Docteur Jean Faya, Délégué Régional Rhône-Alpes/Auvergne de Médecins du
Monde, adresse une lettre ouverte au ministre d'Etat, Ministre de
l'Intérieur et maire de Lyon monsieur Gérard Collomb.
Monsieur,
En tant que médecin généraliste, Délégué régional
Auvergne-Rhône-Alpes de l'association Médecins du Monde, je veux vous
témoigner toute notre exaspération face à la façon dont sont contraintes
de vivre de nombreuses personnes dans notre Métropole. Et je souhaite
ainsi interroger le sens de votre politique.
Depuis plusieurs mois, de nombreuses personnes isolées, enfants et familles
à la rue sont poussées par les forces de police à se déplacer, au
rythme des expulsions, errant d’espace public en espace public. Médecins
du Monde est présent auprès de ces personnes et constate que la
précarité de leurs conditions de vie altère leur santé physique et
psychique, autant que leur dignité.
« La précarité altère leur santé physique et psychique, autant que leur dignité. »
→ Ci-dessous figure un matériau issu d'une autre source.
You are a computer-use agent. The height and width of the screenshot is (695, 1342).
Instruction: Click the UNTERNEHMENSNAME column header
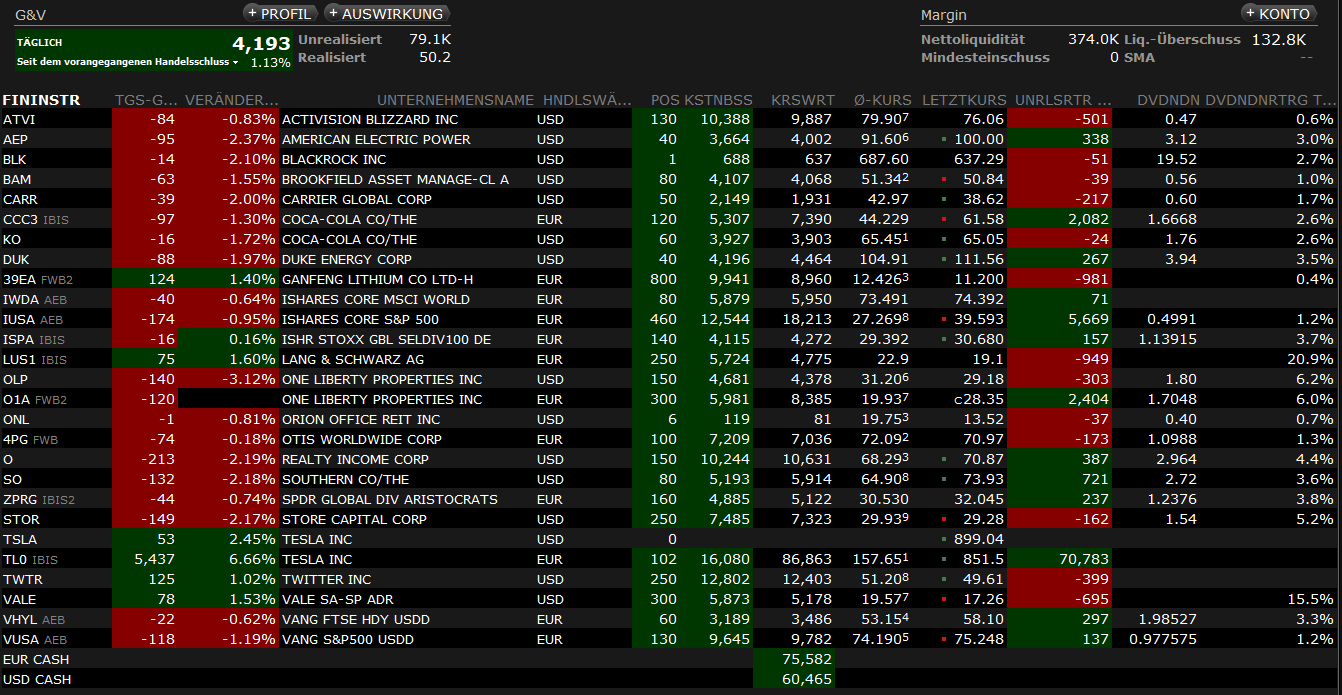click(455, 100)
La pratique des médecins est encadrée par notre code de déontologie
qui nous oblige à soigner les personnes quelques soient leur origine,
leurs moeurs et leur situation de famille, leur appartenance ou leur
non-appartenance à une ethnie, une nation ou une religion déterminée […]
(extrait de l’article 7). Il ne s'agit pour ce code ni de défendre une
bonne morale ou je ne sais quelle charité, mais juste de garantir des
droits et des devoirs pour l'organisation de soins dignes et de qualité
dans notre pays.
Sur quelle déontologie politique pourrons-nous nous accorder ? Vous
paraissez craindre d’accueillir la misère du monde, quand nous craignons
que se construise pour le monde une politique qui, elle serait
misérable. Vous dites redouter l’appel d’air, quand nous redoutons toute
décision économique, politique ou militaire qui contribuerait à créer
les conditions de départ de ces personnes. Vous discutez la présence de
migrants économiques, quand nous témoignons que la grande pauvreté est
toujours le résultat de choix humains, et donc politiques. Vous avez
peur qu’il y ait trop d’étrangers en France, quand nous défendons
qu’aujourd’hui la citoyenneté ne peut plus être pensée seulement au
niveau national, les échanges et les économies étant définitivement
interdépendants et internationaux.
« Vous paraissez craindre d’accueillir la misère du monde, quand nous craignons que se construise pour le monde une politique qui, elle serait misérable. »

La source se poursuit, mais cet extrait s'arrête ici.